The weird thing is, Mat is not even especially angry at Phobia, or his partner in the attack. He is mostly mad at himself. He is mad as hell for not backing up his data. In many ways, this was all Mat’s fault. His accounts were daisy-chained together. Getting into Amazon gave his hackers access into his Apple ID account, which later helped them get into Gmail, then gave them access to Twitter. It’s possible that none of this would have happened, if he had used two-factor authentication for his Google account because their ultimate goal was always to take over his Twitter account and wreak havoc. Lulz.He is sad, and shocked, and feels he is ultimately to blame for that loss.
But Mat is also upset that this ecosystem that he has placed so much of his trust in has let him down so thoroughly. He is angry that Amazon makes it so remarkably easy to allow someone into a client’s account, which has obvious financial consequences. And then, he bought into the Apple account system originally to buy songs at 99 cents a pop, and over the years that same ID has evolved into a single point of entry that controls his phones, tablets, computers and data-driven life. With this AppleID, someone can make thousands of dollars of purchases in an instant, or do damage at a cost that you can’t put a price on.
Lesson to Us !!
What happened to Mat Honan exposes vital security flaws in several customer service systems, most notably Apple’s and Amazon’s. Apple tech support had failed with security this time because they gave the hackers access to his iCloud account. Amazon tech support gave them the ability to see a piece of information - a partial credit card number, that Apple used to release information. In short, the very four digits of the credit card, which Amazon considers unimportant enough to display in the clear on the web are precisely the same ones that Apple considers secure enough to perform identity verification. Such a disconnect exposes weaknesses in global data management policies, that are endemic to the entire IT industry, and points to a looming nightmare as we enter the era of cloud computing and connected devices.
Moreover, we should continue to beware, because if our computers aren’t already cloud-connected devices, they will be soon.
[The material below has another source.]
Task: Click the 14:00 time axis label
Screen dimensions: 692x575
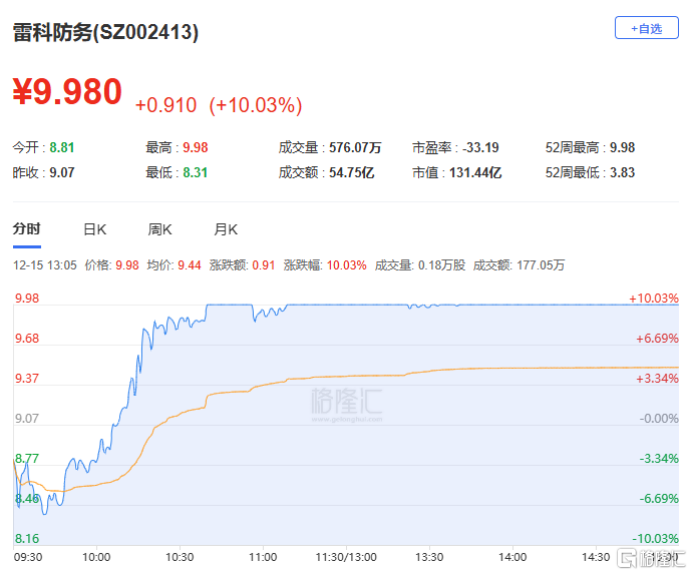Action: (x=512, y=557)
Apple is presently working hard to get all of its customers to use iCloud. Google’s entire operating system is cloud-based. And Windows 8, the most cloud-centric operating system yet, will hit tens of millions of desktops in the coming year. Honan’s experience leads us to believe that cloud-based systems need fundamentally different security measures. Password-based security mechanisms, which can be cracked, reset, and socially engineered, no longer deliver sufficient security in this era of cloud computing.